Authors: Grace Livingston Hill
She walked on for some distance till at last she reached a little woods on the upper edge of the airstrip, which seemed to extend along the back of the Whitney property, and she finally entered the grounds once more through a break in the hedge a good way above the garages.
Anxious not to meet anyone, feeling almost guilty because of her clandestine meeting with the departed guest, she hurried breathlessly to the back entrance and succeeded in regaining her room without meeting any of the family or guests, though she just escaped coming face-to-face with the golden-haired Diana, who was coming out on the terrace as Amory slid into the doorway of the back hall.
Up in her room she locked her door and fell on her knees beside the bed. So much seemed to have happened since she had left that room that morning, so very much. It seemed as if the whole universe was turned upside down for her. She wanted to laugh and she wanted to cry, but she wanted most of all to pray, and the words were choked in tears in her throat. All she could say was, “Oh, Father, keep him safely. Save him, and keep him safely.”
When she grew calmer she got up from her knees and took out the handkerchief, examining it more carefully. With excited fingers she unknotted the corner.
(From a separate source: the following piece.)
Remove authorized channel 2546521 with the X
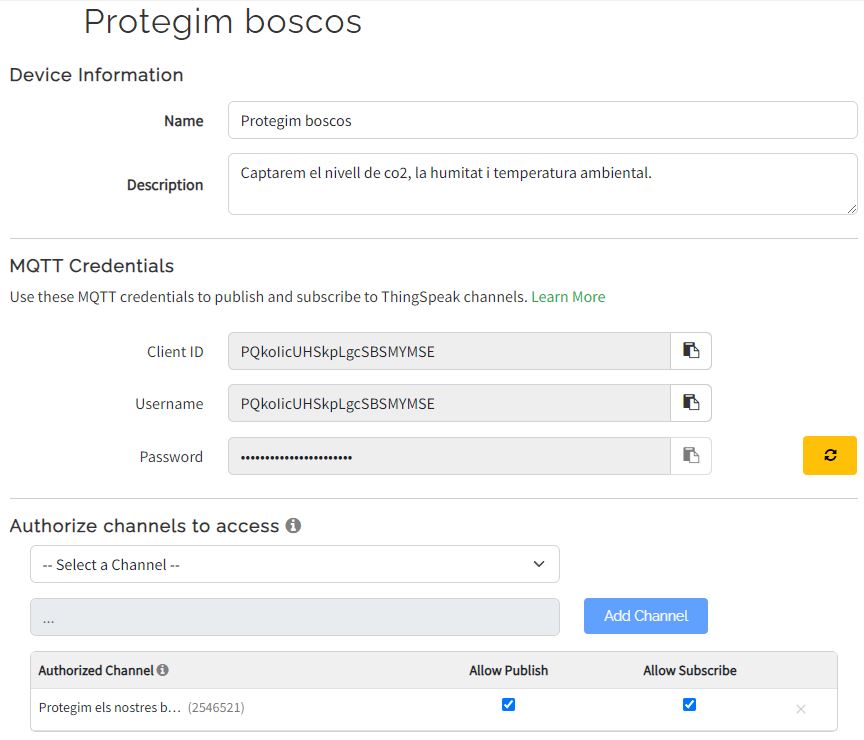The height and width of the screenshot is (740, 864). 800,709
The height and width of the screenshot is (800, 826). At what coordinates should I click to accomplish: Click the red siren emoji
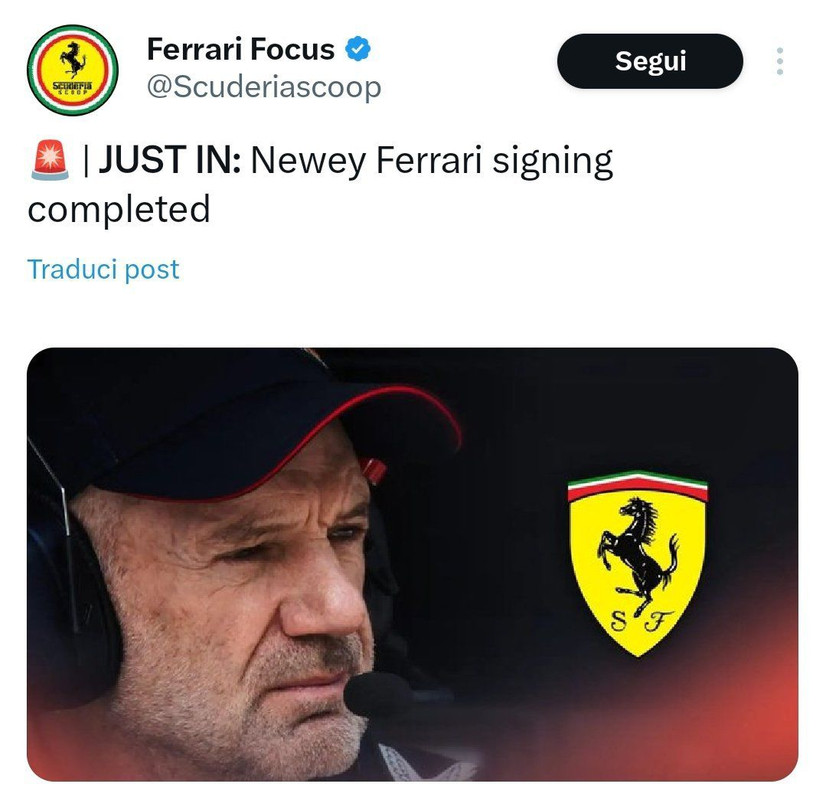50,160

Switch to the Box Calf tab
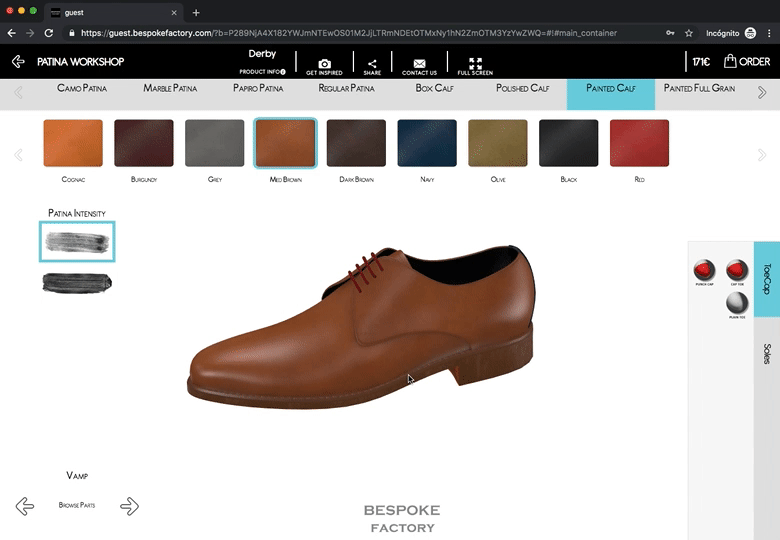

Pinned safely inside was a pair of little silver wings, evidently a prize for some deed of valor. On the back was his name, Theodore Gareth Kingsley, and a date.
She looked long at it, holding it in her hand, pinning it on her dress just for a moment to see how it would look, studying the fine engraving, wondering at herself, trembling at herself lest somehow she had done the wrong thing.
Again she chastised herself. Nothing like this had ever come into her life before. For years Will Hazard had seen her home from prayer meeting, and Frank Burton had carried her books from school, and Sam Thomas had taken her to the Rayport High School games, and several boys had called upon her often, sometimes alone, sometimes together. But to have a stranger pick her up in this astonishing way seemed all wrong. It was not according to the bringing up of Aunt Hannah and Aunt Jocelyn. She had always felt that such things would not happen to a good, decent girl. Yet this had happened to her. Was she wrong to keep these little silver wings? Ought she perhaps to fling them away in the grass and let some other girl find them and bring them into the house someday, thinking their friend “Teddy” had lost them? But no, he had put the wings into her hand to keep. They were evidently something he cared for, as much perhaps as she cared for the little Testament that her own dear mother had given her on a birthday long ago, before that mother went home to heaven. Perhaps she should not have given her Testament away, yet when he asked, she had felt a heaven-sent urge to give it to him. It was God’s book. It might show him the way to God.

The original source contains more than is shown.